» **Stored data entries**:
--- --- ---

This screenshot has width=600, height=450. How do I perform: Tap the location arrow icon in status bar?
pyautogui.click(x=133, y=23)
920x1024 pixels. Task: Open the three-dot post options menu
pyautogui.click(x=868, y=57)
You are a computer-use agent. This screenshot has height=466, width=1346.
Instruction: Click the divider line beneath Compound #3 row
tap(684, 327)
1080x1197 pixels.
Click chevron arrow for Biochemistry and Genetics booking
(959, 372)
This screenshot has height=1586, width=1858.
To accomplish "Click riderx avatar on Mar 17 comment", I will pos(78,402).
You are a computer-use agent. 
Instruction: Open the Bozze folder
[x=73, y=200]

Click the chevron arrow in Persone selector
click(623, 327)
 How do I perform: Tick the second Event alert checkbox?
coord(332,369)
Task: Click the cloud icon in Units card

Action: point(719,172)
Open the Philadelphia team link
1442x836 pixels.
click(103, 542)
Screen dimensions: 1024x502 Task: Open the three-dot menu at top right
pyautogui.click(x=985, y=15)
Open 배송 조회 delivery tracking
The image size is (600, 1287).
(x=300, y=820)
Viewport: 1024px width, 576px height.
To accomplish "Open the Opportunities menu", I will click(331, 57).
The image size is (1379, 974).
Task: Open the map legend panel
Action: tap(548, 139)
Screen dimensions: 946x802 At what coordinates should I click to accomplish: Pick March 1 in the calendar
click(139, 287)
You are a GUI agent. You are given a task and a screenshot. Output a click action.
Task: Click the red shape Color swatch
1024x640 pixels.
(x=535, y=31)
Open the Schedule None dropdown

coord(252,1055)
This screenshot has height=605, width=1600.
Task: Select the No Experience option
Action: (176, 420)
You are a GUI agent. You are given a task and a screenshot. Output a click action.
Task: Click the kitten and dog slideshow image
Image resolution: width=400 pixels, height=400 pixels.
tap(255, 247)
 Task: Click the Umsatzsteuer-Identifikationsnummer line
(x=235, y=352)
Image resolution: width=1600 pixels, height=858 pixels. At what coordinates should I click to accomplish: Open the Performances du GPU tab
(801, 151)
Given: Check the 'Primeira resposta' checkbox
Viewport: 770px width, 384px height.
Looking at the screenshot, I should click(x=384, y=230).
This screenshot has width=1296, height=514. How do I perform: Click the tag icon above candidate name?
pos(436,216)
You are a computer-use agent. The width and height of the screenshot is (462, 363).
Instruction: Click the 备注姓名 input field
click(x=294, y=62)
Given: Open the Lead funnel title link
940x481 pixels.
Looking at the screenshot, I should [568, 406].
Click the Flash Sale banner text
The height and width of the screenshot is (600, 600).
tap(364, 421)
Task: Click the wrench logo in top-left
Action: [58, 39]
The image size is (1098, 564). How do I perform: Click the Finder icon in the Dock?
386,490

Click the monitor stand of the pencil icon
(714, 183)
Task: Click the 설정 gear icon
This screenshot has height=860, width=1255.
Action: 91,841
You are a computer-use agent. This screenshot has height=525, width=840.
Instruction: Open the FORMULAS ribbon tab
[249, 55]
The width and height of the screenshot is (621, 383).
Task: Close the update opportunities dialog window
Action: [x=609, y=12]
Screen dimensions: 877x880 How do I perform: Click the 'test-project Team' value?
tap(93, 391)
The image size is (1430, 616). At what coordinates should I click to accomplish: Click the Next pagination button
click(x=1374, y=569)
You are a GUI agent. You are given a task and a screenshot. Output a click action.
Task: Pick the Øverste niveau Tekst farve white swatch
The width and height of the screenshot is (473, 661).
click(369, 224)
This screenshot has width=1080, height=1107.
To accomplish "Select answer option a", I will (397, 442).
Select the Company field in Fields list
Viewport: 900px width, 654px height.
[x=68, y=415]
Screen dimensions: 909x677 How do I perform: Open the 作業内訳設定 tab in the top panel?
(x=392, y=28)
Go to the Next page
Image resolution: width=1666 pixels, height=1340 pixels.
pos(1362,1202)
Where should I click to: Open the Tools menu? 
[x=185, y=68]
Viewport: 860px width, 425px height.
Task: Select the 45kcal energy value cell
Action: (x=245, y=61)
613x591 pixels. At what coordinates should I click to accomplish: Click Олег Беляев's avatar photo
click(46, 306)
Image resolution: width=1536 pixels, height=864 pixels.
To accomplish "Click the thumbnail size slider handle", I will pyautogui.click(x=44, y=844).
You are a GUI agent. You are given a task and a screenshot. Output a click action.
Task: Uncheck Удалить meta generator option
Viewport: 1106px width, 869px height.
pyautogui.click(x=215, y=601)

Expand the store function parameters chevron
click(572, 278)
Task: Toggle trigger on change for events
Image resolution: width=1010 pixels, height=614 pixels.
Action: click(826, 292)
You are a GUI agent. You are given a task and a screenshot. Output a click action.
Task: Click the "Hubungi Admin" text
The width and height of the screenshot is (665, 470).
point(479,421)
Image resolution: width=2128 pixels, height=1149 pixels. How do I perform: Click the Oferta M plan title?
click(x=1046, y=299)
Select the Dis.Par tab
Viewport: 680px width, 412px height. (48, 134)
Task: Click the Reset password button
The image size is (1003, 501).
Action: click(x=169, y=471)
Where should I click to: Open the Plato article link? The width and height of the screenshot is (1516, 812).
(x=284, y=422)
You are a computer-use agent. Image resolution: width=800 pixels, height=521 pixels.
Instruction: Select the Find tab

--- --- ---

» **Your instructions**: Go through the records line by line, and copy each line that holds the string "computer".

» **Reply to the exercise**:
You are a computer-use agent. This screenshot has height=466, width=1346.
You are a computer-use agent. 
You are a computer-use agent. The width and height of the screenshot is (462, 363).
You are a computer-use agent. This screenshot has height=525, width=840.
You are a computer-use agent. Image resolution: width=800 pixels, height=521 pixels.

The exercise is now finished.